Prep vegetables and fruits the night
before - This will help save time and research has shown that kids eat more
fruits and vegetables when fruits and veggies are already cut up.
Add in healthy sides – Examples:
unsweetened applesauce, 2% cheese sticks, flax crackers and salsa, nuts,
low-fat Greek yogurt and fruit and veggie cups. A homemade cookie or whole
grain fig cookie is an ok as a treat on some days.
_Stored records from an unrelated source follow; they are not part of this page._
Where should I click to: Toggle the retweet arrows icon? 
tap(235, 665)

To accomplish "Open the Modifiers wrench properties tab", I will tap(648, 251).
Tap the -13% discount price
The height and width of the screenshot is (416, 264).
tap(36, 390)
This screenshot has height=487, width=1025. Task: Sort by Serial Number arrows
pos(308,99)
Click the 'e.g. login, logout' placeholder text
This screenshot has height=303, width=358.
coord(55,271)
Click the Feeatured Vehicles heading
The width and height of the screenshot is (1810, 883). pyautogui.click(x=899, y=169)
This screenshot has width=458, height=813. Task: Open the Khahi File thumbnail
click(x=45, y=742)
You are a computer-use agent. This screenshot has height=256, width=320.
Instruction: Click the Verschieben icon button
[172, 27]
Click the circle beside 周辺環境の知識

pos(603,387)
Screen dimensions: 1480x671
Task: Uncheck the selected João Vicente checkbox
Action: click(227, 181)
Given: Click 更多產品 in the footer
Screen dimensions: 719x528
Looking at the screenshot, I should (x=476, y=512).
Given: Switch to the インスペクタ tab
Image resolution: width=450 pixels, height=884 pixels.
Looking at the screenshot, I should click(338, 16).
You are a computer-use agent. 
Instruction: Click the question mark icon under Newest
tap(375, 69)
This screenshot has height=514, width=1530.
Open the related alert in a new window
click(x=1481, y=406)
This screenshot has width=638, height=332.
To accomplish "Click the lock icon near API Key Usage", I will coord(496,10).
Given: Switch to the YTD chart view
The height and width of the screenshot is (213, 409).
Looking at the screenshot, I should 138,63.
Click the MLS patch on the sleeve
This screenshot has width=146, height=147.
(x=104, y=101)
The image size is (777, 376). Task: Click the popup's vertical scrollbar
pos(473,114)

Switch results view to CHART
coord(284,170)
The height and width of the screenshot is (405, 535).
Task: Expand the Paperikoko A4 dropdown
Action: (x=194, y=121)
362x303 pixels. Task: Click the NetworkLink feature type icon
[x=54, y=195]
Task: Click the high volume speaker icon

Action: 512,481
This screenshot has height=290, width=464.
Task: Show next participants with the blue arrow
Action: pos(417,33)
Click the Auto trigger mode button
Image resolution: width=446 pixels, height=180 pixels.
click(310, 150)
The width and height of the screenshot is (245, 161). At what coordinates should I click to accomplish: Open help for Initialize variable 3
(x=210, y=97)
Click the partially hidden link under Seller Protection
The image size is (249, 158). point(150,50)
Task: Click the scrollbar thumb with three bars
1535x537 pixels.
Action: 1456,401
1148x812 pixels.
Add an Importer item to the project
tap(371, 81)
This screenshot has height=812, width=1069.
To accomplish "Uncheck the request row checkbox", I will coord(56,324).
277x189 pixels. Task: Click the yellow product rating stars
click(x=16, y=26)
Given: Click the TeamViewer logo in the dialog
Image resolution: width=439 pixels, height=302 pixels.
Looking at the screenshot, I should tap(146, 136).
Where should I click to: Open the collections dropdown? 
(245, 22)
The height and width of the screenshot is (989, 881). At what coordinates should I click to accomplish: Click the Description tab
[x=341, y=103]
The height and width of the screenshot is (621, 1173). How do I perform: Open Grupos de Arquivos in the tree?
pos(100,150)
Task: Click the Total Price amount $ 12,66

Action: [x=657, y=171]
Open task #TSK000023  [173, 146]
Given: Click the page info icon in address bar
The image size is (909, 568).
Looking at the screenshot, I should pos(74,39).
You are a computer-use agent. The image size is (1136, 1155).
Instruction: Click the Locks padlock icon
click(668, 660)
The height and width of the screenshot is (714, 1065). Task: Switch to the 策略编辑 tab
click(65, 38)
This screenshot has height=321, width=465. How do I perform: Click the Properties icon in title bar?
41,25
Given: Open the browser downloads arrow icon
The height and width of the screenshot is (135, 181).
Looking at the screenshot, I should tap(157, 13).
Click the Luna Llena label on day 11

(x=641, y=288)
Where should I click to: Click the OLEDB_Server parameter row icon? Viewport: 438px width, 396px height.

Use portion boxes – There are many
lunch boxes on the market that help keep portions in check. Get your kids
involved in the process of picking out what foods go into each compartment to
keep them excited. Examples: Bentology with separate plastic containers
or Pack It Carryall Freezable which is great for perishables
Think outside the sandwich - Variety is one of
the keys for both kids and adults eating healthy. Try a wrap, pasta salad,
black bean tacos, or a PB&C (peanut butter and dried cherries on a bagel
flat).
Included below, courtesy of Texas A&M
AgriLife Extension’s Dinner Tonight program is a kid friendly, nutritious lunch
or snack idea for any occasion.
Black Bean and Rice Salad
Ingredients:
1
cup cooked and cooled brown rice
1
cup chopped onion
1/4
cup chopped green bell pepper
1/4
cup chopped red bell pepper
1
can (15 ounce) drained and rinsed black beans
Dressing:
1/4
cup white wine vinegar or lemon juice
1/2
teaspoon dry mustard powder
1
chopped garlic clove or 1/2 teaspoon garlic powder
2
Tablespoons vegetable oil
1/4
teaspoon pepper
1/4
teaspoon salt (optional)
Directions:
In a mixing bowl, stir together rice, onion,
red or green pepper, and beans. In a jar
with a tight fitting lid, add vinegar, dry mustard, garlic, vegetable oil,
salt, and pepper. Shake until dressing
is evenly mixed. Pour dressing over bean
mixture and stir to mix evenly. Chill
for at least one hour. Serve cold as a side dish or main dish.
Nutrition Facts per 1 cup serving: Calories-90; Total Fat-7g; Sodium-830mg;
Total Carbohydrates-38g; Dietary Fiber-6g; Protein - 10g.